Why could this be? One possible explanation is that the ‘Wow! Signal’ as mentioned earlier seemed to be coming from the ‘M55 cluster’ in the constellation ‘Sagittarius’ which is over 17000 light years away from earth. So, even if there are aliens sending us photos, videos and texts constantly, it probably won’t reach us any time soon. The ‘Wow! Signal’ might have been sent a couple of centuries ago; the bottom line is we’ll never know.


Now let’s examine this in the view of our sceptic friends who might now be saying “Not this alien $#*! again”. A study published by Antonio Paris, adjunct professor of astronomy at St. Petersburg College, Florida and ex-analyst of the U.S. Department of Defence, suggests that the signal might just have been generated by a comet. Two comets ‘266P/Christensen’ and ‘P/2008 Y2 (Gibbs)’ were passing through the part of the sky the Big Ear Radio Observatory was surveying in 1977 and the hydrogen cloud on one of the comets might have caused the famous signal. The comet moved on in its orbit and maybe that’s why we haven’t received the signal again.

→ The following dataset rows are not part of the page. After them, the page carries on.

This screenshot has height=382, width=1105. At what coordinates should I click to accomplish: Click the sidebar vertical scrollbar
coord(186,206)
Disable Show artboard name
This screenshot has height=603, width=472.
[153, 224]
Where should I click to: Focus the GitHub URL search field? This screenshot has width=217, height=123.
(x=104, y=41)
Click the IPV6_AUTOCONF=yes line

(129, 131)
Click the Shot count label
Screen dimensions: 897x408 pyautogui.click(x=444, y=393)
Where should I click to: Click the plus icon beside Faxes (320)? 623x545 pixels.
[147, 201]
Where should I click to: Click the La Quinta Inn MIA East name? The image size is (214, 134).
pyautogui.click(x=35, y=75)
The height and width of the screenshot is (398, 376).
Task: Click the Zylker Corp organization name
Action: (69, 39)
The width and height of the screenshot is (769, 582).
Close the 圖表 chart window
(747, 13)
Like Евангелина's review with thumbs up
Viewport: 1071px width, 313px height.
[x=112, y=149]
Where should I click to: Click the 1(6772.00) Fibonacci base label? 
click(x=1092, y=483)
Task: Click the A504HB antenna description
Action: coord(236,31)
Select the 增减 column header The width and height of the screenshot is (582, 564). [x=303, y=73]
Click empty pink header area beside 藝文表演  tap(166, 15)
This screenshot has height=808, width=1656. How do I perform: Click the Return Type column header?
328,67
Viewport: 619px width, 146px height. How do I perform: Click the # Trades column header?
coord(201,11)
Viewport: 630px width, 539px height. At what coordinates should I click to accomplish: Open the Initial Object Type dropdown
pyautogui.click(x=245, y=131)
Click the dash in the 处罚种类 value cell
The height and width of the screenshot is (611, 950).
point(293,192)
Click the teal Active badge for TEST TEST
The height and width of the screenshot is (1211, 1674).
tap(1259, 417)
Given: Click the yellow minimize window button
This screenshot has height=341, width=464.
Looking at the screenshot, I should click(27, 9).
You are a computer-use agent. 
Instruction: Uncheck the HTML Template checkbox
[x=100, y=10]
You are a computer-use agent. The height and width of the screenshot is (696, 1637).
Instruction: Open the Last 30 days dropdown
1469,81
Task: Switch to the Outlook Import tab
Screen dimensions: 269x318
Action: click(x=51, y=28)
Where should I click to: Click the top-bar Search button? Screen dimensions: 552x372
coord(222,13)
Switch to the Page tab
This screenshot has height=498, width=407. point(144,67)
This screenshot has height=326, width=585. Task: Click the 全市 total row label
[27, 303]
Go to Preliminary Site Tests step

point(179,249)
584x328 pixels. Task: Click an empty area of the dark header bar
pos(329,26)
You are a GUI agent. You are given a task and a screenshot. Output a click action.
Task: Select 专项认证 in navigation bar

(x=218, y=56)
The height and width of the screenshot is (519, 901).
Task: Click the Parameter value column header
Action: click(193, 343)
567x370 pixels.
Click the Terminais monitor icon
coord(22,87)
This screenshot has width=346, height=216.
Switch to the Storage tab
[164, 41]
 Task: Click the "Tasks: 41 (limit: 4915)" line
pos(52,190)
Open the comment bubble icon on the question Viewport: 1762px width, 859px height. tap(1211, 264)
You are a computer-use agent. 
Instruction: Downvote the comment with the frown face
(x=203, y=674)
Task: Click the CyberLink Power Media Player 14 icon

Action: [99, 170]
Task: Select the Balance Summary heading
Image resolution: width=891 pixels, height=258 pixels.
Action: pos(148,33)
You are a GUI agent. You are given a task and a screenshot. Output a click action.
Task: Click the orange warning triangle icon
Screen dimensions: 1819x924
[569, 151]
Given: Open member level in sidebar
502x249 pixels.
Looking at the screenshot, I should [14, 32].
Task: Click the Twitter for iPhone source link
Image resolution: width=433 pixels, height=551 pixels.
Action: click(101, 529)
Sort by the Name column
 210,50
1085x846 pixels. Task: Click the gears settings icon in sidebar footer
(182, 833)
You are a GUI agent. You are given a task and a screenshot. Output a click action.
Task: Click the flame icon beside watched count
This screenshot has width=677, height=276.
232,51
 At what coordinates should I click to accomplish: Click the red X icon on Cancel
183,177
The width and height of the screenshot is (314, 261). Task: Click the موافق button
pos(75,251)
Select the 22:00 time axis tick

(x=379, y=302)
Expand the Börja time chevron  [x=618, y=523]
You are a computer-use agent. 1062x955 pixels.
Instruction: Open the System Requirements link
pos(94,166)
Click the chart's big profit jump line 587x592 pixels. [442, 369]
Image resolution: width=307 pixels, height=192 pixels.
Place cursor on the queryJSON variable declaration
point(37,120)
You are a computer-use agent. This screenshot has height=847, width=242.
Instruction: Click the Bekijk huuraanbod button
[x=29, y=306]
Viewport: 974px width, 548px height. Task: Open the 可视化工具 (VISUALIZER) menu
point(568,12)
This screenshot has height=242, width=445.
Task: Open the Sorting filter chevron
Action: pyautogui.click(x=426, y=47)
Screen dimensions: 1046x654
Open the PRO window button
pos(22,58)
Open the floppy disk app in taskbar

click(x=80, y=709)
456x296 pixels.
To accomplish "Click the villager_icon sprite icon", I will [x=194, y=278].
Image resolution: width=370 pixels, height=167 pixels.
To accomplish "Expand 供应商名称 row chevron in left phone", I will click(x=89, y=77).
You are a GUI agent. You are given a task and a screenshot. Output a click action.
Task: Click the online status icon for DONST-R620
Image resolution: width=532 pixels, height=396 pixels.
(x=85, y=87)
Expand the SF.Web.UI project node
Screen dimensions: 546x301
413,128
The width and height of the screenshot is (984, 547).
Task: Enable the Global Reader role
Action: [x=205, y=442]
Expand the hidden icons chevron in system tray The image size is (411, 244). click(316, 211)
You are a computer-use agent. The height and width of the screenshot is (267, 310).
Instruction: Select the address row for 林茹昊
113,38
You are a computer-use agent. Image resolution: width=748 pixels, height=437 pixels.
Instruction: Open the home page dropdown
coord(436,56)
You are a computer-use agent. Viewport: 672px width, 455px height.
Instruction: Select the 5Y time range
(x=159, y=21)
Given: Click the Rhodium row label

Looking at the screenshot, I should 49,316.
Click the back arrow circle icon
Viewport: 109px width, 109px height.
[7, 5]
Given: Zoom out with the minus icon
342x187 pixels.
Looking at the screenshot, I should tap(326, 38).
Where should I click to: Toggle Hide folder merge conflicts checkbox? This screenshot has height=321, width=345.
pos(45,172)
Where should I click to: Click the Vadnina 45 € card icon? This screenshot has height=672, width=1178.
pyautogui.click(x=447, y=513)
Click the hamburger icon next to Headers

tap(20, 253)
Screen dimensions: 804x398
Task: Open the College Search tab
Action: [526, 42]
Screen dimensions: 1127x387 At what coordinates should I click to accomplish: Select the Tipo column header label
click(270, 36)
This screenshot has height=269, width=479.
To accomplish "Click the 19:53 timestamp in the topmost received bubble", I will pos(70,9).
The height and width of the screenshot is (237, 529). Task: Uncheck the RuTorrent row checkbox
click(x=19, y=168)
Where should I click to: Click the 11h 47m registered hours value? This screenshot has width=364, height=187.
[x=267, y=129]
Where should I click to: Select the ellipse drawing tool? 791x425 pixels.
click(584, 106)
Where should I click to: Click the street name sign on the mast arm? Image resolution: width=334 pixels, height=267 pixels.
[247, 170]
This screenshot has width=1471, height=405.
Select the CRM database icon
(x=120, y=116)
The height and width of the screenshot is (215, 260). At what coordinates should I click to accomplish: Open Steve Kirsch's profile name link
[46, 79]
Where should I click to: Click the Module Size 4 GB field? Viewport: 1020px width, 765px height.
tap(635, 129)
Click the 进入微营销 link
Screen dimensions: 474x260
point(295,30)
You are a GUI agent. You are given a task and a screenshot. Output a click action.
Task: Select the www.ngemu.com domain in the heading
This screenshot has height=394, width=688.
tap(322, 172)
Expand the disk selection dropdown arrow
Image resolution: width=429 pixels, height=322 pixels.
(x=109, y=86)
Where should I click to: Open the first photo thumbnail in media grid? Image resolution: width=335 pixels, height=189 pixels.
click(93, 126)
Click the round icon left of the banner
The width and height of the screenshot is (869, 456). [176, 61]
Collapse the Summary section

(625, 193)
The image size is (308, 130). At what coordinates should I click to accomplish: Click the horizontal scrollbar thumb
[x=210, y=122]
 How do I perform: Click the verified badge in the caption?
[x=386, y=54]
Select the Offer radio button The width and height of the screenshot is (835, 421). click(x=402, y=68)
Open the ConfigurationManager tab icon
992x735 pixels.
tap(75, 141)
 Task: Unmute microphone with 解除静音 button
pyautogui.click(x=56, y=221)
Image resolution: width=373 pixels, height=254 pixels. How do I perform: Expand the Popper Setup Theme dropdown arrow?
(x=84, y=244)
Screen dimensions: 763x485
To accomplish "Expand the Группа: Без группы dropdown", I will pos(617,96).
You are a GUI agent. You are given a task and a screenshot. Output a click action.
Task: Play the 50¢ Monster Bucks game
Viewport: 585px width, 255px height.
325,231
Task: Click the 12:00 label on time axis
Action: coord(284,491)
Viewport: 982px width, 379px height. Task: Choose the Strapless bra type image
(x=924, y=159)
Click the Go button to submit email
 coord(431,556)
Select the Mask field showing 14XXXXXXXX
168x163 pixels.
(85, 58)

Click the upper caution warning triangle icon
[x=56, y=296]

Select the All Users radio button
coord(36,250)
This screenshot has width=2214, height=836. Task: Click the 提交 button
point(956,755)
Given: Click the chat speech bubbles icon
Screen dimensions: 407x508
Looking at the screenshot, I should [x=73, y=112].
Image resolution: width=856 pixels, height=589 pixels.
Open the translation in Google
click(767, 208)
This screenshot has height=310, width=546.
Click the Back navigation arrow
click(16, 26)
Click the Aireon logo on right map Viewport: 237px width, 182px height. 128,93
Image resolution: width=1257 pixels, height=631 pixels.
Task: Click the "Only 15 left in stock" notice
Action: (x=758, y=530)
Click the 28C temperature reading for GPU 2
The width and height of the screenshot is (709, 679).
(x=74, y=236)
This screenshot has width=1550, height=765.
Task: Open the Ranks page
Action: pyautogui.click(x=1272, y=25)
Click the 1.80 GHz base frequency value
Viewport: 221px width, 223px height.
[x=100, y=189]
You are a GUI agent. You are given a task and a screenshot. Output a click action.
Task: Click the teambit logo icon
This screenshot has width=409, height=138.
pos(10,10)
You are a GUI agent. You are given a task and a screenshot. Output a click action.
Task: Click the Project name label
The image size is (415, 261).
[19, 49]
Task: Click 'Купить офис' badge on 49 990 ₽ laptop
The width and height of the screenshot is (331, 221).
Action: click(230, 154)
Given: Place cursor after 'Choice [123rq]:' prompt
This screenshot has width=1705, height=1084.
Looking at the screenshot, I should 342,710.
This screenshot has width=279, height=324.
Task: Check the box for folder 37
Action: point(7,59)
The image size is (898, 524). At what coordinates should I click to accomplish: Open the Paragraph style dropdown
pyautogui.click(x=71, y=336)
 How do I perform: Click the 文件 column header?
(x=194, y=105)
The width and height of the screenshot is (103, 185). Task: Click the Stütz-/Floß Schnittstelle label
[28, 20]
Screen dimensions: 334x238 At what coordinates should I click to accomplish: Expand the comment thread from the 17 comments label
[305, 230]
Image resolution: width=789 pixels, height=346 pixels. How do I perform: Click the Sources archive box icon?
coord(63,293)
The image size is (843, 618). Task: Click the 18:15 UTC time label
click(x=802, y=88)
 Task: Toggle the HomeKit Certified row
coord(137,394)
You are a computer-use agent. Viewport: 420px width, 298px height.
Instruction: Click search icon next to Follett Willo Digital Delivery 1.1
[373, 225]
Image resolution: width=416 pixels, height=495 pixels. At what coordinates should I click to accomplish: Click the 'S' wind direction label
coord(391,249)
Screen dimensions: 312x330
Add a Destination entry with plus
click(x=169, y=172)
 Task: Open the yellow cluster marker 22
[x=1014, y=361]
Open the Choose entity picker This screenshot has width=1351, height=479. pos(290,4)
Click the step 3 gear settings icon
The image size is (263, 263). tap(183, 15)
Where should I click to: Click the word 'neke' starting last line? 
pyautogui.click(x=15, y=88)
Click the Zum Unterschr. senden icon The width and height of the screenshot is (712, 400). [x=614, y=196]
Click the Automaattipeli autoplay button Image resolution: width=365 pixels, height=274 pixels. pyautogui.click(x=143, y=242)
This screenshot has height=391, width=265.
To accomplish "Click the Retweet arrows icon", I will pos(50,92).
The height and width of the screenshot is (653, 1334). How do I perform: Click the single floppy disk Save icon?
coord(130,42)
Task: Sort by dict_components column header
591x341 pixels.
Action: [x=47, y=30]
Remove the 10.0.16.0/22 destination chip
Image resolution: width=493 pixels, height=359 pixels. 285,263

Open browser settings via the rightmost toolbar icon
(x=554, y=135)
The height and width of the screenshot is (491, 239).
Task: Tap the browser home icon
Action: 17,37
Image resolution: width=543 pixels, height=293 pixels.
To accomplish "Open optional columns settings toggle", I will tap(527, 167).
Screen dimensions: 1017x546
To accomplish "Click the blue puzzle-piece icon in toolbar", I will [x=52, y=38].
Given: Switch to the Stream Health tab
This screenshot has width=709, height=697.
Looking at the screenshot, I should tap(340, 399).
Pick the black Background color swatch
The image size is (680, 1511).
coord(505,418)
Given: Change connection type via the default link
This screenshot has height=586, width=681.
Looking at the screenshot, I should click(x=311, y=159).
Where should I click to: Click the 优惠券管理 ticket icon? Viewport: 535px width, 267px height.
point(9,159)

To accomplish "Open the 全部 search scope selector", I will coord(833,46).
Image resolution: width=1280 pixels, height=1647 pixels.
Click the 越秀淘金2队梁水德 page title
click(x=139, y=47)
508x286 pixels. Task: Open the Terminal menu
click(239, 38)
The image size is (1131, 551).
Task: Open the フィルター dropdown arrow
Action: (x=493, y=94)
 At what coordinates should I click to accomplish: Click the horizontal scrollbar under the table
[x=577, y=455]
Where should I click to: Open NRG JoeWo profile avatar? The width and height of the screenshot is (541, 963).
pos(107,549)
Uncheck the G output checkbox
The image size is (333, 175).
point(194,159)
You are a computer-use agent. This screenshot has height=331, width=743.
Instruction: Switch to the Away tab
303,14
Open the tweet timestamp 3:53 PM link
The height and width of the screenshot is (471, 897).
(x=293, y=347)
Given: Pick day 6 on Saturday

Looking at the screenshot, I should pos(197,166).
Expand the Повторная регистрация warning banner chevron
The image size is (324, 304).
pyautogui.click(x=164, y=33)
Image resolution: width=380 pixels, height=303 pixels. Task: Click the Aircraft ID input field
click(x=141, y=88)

Now to be honest we secretly root for ET, so this bummed us out as well; but even the comet theory is not scientifically proven. So, no one knows what caused the signal.


But we humans love aliens so much (Ehem, “Bring me Thanos!”). So, in 2012, the Arecibo Observatory in Puerto Rico beamed a digital stream, comprising of more than 10000 twitter messages made for this purpose by the National Geographic Channel, towards ‘Hipparcos 34511, 33277, and 43587’. Again, it’s so far away that by the time ‘they’ get the message and send a reply, none of us are likely to be around. It’s like the world’s most boring game of catch.


So, to wrap this up, don’t expect to see any UFO’s flying around because of this signal; but if you do, don’t forget to video tape it.


We at ‘Sciendrome’ will always keep an eye out!